The future of the European Union will be dominated by two major challenges. Firstly, the relation between the European Union and the member states. Secondly, the European Union as a beacon of democracies and human rights.
In the past we have seen that the more the European Union develops, the weaker it becomes. This was noticeable in the sixties and seventies and in recent years during the migration crisis. In these cases, national member states left the European project and tried to tackle international challenges on national level.
I think that one of the main causes is the lack of vision we have. Which reminds me of one of my favorite French authors, Francois de la Rochfoecauld, who said: ‘How can we know what we want in the future if we don’t know what we want today?’
This is very suitable for the European project because we don’t know where we want to go in the next 30- 50 years.
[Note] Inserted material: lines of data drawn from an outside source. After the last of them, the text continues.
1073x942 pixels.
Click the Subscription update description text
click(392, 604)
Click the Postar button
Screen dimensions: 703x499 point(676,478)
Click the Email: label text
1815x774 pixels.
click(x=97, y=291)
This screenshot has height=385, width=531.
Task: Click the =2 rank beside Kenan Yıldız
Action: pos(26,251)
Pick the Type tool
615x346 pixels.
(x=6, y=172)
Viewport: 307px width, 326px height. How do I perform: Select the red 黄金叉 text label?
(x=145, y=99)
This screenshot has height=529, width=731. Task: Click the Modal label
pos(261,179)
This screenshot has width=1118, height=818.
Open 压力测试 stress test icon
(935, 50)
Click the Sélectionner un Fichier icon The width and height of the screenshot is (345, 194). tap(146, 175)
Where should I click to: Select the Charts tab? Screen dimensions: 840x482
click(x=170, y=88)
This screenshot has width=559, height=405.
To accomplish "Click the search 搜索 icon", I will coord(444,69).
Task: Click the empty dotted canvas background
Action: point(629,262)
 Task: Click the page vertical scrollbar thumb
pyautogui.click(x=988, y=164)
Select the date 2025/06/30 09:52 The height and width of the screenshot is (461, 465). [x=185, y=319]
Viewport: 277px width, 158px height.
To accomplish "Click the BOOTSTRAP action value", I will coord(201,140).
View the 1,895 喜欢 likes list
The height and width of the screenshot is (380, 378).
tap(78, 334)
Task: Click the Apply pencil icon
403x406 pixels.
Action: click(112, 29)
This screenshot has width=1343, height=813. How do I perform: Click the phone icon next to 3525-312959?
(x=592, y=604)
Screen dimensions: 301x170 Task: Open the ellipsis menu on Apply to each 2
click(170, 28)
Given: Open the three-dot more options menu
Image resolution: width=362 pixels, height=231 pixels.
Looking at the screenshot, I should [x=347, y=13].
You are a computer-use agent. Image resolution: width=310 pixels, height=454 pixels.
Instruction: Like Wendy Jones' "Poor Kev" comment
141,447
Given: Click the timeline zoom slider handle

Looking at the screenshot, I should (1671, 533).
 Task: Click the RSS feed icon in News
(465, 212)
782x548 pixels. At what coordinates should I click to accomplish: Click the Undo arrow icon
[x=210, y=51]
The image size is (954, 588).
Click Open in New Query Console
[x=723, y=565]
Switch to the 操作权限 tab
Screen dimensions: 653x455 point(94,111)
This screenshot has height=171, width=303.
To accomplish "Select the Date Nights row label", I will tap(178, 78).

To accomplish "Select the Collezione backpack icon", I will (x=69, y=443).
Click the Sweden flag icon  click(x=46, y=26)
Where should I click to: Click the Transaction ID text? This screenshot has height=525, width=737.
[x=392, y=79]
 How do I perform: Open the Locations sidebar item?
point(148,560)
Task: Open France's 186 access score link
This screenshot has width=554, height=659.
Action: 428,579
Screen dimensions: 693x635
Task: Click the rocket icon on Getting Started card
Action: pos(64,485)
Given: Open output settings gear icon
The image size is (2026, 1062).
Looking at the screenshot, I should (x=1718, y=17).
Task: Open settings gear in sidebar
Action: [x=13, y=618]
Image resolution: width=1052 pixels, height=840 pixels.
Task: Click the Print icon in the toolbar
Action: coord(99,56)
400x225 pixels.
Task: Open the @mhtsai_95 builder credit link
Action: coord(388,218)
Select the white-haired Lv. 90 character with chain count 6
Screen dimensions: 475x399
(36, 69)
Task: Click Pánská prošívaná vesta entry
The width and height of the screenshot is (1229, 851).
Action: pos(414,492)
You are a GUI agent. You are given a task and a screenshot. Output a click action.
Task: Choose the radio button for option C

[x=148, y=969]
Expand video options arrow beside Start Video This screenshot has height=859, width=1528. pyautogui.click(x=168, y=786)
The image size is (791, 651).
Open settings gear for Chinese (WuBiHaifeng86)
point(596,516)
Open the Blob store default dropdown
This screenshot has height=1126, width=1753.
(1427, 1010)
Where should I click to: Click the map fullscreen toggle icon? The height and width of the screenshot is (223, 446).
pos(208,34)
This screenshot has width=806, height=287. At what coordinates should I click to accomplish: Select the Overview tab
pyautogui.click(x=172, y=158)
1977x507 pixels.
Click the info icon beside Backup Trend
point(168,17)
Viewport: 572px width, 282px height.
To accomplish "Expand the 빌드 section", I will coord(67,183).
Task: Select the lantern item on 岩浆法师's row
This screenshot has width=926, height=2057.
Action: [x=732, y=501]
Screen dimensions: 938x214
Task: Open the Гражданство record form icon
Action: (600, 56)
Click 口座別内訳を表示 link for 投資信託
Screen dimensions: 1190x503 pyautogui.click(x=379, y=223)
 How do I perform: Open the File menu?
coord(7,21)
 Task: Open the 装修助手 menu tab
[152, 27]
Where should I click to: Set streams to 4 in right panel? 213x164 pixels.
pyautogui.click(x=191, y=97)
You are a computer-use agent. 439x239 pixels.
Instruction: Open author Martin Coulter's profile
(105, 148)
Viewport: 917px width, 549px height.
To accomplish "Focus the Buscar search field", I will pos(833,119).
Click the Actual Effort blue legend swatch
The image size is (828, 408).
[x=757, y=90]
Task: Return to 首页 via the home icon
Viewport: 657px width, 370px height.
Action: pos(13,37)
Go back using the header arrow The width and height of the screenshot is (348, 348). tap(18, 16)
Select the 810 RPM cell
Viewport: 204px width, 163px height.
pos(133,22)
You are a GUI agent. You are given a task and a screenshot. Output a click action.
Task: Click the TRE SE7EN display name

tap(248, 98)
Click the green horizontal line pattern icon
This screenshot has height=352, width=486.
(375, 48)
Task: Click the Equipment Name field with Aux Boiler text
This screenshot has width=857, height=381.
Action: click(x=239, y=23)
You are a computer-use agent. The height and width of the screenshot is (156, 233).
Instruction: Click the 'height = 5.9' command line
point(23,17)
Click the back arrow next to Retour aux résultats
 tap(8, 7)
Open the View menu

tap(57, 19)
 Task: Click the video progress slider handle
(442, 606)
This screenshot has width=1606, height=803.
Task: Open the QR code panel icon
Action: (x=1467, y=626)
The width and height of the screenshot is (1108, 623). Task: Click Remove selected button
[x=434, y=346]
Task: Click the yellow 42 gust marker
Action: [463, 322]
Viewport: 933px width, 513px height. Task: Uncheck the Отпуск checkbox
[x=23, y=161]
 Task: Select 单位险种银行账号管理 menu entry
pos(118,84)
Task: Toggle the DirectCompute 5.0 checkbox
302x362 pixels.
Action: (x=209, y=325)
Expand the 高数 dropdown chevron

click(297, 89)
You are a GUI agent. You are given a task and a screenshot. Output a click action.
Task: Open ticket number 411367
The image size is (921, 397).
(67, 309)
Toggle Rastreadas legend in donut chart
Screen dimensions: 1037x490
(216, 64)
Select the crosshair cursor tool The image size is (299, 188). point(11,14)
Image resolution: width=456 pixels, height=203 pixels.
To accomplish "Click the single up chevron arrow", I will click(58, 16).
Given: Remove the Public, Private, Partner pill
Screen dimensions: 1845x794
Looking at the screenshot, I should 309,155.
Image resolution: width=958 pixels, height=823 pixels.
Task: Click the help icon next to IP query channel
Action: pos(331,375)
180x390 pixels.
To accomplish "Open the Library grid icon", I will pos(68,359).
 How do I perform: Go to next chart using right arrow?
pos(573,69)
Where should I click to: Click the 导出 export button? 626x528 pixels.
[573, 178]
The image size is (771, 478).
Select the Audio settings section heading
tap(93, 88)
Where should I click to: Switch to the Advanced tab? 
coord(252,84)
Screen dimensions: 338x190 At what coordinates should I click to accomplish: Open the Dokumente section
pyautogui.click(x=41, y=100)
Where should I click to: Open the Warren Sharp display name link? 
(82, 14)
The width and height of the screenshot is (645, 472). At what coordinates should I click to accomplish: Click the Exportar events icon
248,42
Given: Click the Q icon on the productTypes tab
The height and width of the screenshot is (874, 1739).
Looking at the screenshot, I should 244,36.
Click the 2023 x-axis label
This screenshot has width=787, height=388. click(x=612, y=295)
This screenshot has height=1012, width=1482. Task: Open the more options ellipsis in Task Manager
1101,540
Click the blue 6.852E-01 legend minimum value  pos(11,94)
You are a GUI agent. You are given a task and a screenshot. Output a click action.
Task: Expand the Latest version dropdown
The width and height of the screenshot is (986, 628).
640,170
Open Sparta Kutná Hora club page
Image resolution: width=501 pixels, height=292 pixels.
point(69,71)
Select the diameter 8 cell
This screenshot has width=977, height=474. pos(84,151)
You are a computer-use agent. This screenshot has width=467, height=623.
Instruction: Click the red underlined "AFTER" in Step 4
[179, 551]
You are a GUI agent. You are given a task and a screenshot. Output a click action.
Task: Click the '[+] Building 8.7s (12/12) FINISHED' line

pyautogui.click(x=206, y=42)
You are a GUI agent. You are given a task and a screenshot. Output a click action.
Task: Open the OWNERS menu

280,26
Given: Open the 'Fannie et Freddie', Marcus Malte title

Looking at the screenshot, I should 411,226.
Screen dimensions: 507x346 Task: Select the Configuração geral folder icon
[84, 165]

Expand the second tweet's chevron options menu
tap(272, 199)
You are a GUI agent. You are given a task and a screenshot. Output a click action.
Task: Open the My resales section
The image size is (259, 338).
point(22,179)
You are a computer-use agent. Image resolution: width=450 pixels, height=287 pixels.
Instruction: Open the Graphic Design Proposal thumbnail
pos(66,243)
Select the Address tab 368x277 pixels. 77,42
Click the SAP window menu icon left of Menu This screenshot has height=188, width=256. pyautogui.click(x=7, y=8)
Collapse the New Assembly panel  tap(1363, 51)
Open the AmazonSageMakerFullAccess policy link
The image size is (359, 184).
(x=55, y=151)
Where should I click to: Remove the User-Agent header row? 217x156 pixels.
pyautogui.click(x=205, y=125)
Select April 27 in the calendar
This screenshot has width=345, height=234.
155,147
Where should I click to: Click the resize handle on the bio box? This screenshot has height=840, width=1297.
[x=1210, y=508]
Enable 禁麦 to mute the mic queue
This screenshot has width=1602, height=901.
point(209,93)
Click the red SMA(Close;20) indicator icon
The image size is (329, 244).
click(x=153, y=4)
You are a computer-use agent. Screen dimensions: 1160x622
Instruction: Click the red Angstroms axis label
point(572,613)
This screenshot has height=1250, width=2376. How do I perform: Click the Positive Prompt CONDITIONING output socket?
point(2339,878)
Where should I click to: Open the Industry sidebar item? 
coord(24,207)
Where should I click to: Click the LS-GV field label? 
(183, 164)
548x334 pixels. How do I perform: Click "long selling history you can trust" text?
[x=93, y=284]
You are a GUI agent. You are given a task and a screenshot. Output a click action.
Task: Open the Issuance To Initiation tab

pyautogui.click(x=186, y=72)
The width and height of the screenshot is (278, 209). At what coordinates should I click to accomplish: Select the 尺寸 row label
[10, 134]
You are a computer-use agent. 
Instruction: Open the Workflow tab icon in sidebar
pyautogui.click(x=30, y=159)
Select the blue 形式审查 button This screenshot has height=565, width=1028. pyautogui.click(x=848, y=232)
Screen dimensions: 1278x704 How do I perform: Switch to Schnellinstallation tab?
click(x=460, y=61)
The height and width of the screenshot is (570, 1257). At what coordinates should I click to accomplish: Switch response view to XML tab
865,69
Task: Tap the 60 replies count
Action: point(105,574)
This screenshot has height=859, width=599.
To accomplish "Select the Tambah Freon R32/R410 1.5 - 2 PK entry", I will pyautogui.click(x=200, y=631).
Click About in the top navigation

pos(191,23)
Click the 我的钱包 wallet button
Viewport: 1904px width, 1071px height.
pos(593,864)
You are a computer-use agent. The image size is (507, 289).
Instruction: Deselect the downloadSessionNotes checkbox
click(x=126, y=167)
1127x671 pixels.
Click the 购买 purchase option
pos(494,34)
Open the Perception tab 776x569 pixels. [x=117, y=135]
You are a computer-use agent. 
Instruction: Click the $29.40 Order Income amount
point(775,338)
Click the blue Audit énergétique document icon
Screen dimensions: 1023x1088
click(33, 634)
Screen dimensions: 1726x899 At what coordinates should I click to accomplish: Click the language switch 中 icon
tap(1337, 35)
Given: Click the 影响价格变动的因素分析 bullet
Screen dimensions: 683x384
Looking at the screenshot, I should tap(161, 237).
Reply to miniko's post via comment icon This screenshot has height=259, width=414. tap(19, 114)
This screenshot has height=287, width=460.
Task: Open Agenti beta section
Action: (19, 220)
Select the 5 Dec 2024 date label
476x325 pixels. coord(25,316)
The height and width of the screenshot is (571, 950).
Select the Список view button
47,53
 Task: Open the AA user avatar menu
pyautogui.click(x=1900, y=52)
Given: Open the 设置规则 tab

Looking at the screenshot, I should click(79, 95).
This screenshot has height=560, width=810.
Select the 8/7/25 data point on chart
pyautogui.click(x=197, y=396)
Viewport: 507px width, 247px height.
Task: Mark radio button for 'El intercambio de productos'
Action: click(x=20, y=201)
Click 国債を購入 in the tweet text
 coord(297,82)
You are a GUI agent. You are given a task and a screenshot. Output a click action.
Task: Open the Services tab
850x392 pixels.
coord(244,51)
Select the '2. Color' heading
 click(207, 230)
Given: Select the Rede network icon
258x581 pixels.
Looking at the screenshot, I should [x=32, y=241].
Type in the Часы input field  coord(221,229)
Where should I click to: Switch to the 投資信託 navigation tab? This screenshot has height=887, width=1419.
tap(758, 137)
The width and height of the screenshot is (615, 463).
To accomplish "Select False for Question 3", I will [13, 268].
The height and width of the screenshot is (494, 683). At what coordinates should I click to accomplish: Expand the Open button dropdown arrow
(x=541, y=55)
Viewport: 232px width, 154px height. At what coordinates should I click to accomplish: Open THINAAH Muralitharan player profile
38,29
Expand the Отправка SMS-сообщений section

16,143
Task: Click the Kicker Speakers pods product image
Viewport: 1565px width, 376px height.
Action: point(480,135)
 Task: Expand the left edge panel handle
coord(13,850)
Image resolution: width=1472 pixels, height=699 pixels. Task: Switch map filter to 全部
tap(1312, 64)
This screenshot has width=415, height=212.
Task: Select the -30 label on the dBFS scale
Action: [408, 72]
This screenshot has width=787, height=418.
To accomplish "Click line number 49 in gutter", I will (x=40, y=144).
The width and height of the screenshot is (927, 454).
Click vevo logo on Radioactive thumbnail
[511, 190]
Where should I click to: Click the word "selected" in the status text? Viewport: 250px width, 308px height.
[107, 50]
We still don’t know the answer to the question if we want more or less EU. This is a very irrelevant question that we have asked ourselves at the beginning of the European project. Today, we must ask ourselves for which subjects the European Union is suitable as an ally for the member states. I think that the EU could be an ally in combatting against climate change, migration, better labor and economy.
That brings me to my second big challenge: the European Union as a beacon of democracies and Human Rights. The EU was built as a third power next to the United States of America and the Soviet-Union. It was a unique project based on democracy and human rights.
For instance, the European Union is the only international organization where representatives are elected by citizens.
In the future, our common values will be challenged by other powers such as China or Russia. We must strengthen our beliefs in these aspects so we can assure that Europeans live in a society based on democracy and human rights.
I think it is crucial that Europeans will be involved in policy making so we can bring our European democracy to new heights.
Clearly, we have had our ups-and-downs. If we maintain our fundamental values and strengthen our beliefs in the European project, we will have a strong base for big challenges coming our way.